Closed igorburago closed 1 year ago

igorburago commented 2 years ago

When processing a matches directive of a plumbing rule, plumber incorrectly assumes that if, after matching the given pattern, a parenthesized subexpression had not matched, all the subsequent ones had not matched either, and leaves their corresponding variables unset.

This erroneous assumption does not hold for any patterns with captured alternations, such as ((A)|"(B)")(C), for instance. If the expression matches at all—regardless of whether the A or B branch of the leading alternation matched—C (and all subsequent parenthesized subexpressions, if present) will not be captured by plumber.

The same applies to expressions with the * and ? repetition operators.
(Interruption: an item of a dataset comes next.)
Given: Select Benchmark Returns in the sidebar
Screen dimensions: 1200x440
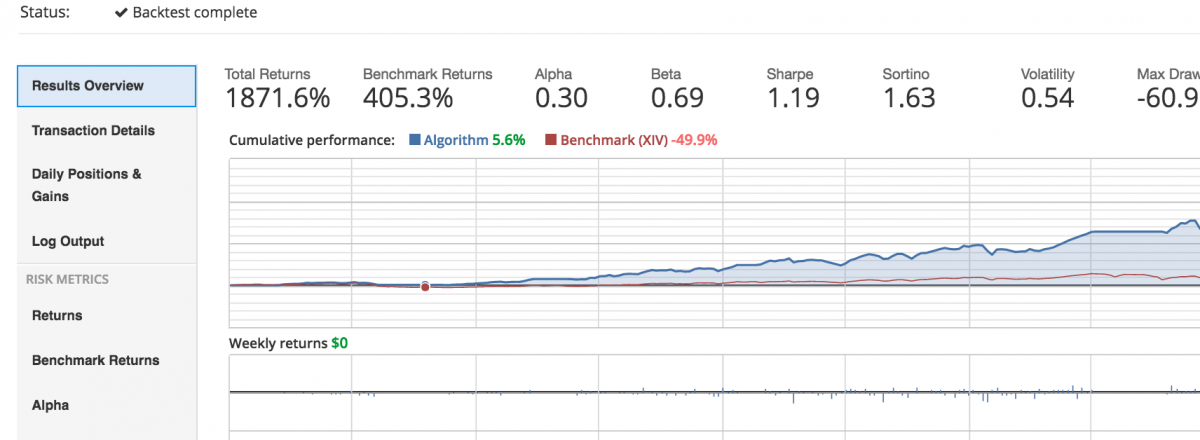Looking at the screenshot, I should pyautogui.click(x=95, y=360).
For example, matching the pattern (X)?(Y) against the string Y will not set any subexpression variables aside from $0, erroneously leaving both $1 and $2 empty.

To reproduce, add the following rule (as the very first one):

kind is text
data matches '<((A)|"(B)")(C)>'
plumb start rc -c 'printf ''«%s»'' $* >/tmp/x' $0 $1 $2 $3 $4

When plumb '<AC>' or plumb '<"B"C>' is run, the output in /tmp/x will be «<AC>»«A»«A»«»«» and «<"B"C>»«"B"»«»«»«», respectively, whereas the correct output would be «<AC>»«A»«A»«»«C» and «<"B"C>»«"B"»«»«B»«C».

(Other users of the libregexp library in the tree seem to handle subexpression match capturing in patterns like these correctly.)